Never turn the little knobs under the sink!
Here in China, we don’t need your filthy American luxuries like “hot tap water on command”. Instead of a constantly running water heater built into the plumbing system, we have a small water heater connected only to a shower handle above the bath and to the bathroom sink.
Except its not connected to the bathroom sink.
Oh, it’s connected, with something like 4 knobs on the pipe between the heater itself and the faucet. We briefly experimented when we first got here a year ago, and gave up hope of hot faucet water. As long as there was hot bath water, we’d be fine.
Well, yesterday, I discovered YET another knob, on the same pipe, hence forth unknown to mankind, and decided this was clearly the key to hot faucet water, which I could use to shave this mangled mass of hair I call “beard”.

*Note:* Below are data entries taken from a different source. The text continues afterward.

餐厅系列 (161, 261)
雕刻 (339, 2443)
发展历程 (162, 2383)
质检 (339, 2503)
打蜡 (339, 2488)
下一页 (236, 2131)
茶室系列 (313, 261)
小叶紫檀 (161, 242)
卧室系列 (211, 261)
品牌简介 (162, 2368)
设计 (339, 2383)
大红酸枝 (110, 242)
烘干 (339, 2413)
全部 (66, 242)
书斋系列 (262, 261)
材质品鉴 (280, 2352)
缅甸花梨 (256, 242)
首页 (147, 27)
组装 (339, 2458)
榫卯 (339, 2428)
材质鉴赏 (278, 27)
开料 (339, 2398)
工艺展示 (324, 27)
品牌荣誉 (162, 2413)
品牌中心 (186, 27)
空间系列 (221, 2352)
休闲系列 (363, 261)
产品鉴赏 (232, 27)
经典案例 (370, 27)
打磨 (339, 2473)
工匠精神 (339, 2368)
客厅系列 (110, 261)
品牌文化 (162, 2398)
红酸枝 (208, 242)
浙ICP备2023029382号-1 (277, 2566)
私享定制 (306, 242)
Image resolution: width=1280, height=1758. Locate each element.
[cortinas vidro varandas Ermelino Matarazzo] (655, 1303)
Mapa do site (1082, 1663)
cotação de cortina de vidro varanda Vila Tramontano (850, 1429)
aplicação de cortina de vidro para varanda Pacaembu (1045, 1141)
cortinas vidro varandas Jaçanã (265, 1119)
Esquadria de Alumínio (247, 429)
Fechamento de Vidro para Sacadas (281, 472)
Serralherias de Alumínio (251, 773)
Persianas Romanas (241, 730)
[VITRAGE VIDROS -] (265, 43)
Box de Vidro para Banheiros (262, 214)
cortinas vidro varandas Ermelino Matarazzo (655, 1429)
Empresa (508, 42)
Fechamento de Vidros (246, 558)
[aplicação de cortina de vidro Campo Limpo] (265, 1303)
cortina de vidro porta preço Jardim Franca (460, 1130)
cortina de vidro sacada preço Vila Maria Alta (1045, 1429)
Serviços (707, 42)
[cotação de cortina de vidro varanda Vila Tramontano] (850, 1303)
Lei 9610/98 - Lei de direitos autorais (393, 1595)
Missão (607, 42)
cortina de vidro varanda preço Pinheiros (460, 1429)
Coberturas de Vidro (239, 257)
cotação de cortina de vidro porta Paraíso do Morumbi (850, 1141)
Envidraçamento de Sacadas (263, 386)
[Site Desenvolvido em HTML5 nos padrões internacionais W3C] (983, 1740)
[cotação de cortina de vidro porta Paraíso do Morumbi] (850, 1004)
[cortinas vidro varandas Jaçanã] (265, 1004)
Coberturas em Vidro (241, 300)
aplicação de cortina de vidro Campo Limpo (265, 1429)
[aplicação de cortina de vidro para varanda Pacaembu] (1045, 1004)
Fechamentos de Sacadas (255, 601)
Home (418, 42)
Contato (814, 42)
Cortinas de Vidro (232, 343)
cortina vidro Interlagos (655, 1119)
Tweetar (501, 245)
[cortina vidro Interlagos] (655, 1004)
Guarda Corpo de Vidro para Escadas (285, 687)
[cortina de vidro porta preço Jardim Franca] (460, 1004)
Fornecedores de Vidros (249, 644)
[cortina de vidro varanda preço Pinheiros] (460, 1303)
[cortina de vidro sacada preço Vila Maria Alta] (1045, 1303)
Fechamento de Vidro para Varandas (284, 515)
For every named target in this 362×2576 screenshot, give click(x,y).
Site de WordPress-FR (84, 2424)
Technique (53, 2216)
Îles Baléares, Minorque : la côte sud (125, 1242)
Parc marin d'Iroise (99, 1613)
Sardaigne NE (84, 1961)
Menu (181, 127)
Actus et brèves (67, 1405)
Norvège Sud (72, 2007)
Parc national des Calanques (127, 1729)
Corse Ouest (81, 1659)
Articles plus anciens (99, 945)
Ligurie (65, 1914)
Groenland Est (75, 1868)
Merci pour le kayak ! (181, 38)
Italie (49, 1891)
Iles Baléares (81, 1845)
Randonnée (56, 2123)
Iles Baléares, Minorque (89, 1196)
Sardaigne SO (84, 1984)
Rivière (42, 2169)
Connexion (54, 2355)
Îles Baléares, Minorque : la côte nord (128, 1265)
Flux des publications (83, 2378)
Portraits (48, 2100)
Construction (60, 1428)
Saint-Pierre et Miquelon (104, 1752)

I turned this knob, and instantly, gushes of water started shooting out, all over the bathroom.
My clothes were soaked.
Our three towels were soaked.
Everything was instantly covered in water!
And I couldn’t turn it back!
Oh, try as I might, it just gushed faster and faster!
I frantically turned off all the other knobs, hoping to cut the flow, to no avail.
I searched the house for a wrench or wrench like implement!!
Amber said, “Why don’t you use a towel to grip the knob with?”
I returned to the bathroom, intent to follow this advice, when, what did I discover, but a goblin, green as the lettering on my classic winamp skin, wearing pointy red boots and a purple jesters cap, banging away on the pipes, singing a merry little goblin ditty in his high pitched voice.
It went something like this:
“Green green pipes break trouble double bubble bobble pipe break pipe dream break the pipes be real mean!”
Well, I went to the kitchen to fetch my sword, “Goblins Bane”, which up until now we have been using to chop potatos and carrots, for lack of a goblin.
I charged into the bathroom, sword high above my head, screaming my warcry of “ARRRGGGGGoooooGAAAAA!!!!”
Amber watched me with a puzzled and smugly, superior gaze and said, “What are you doing? Just turn it with a towel!” By now, the water in the apartment was ankle deep. The phone was ringing: this was assuredly the building manager calling to ask why there was water running out from underneath our door and down the stairs.
The goblin, upon hearing my terrifying warcry, began pleading for mercy, and I scoffed, in both pity and disgust, “Begone Fiend! And do not return, or else You will feel the cold steel of my Blade, ‘Goblin’s Bane’! And always remember the name of ‘Kevin: Goblin Slayer’!”
The green goblin fled for his life, leaping out the open window.
I descended upon the pipe, fixing it firmly in my hand with all my strength, and gave a mighty twist…..nothing.
Amber’s voice, from the bedroom, “Use a towel! It’ll be easier!”
I muttered under my breath, “Yes, of course it will, wench….Sure…”
I grabbed a towel, just to prove her wrong, and wrapped it around my mighty hand, which had already failed me before. I gripped the knob, and once again gave a mighty twist…I could feel the magicals strength of the towel flowing into the my forearm, and felt the skin break in my palm, as, finally, the knob returned to its rightful place.
And the water stopped.
And all was peaceful, thanks to my heroic efforts, my sword “Goblin’s Bane” and…ummm…the towel.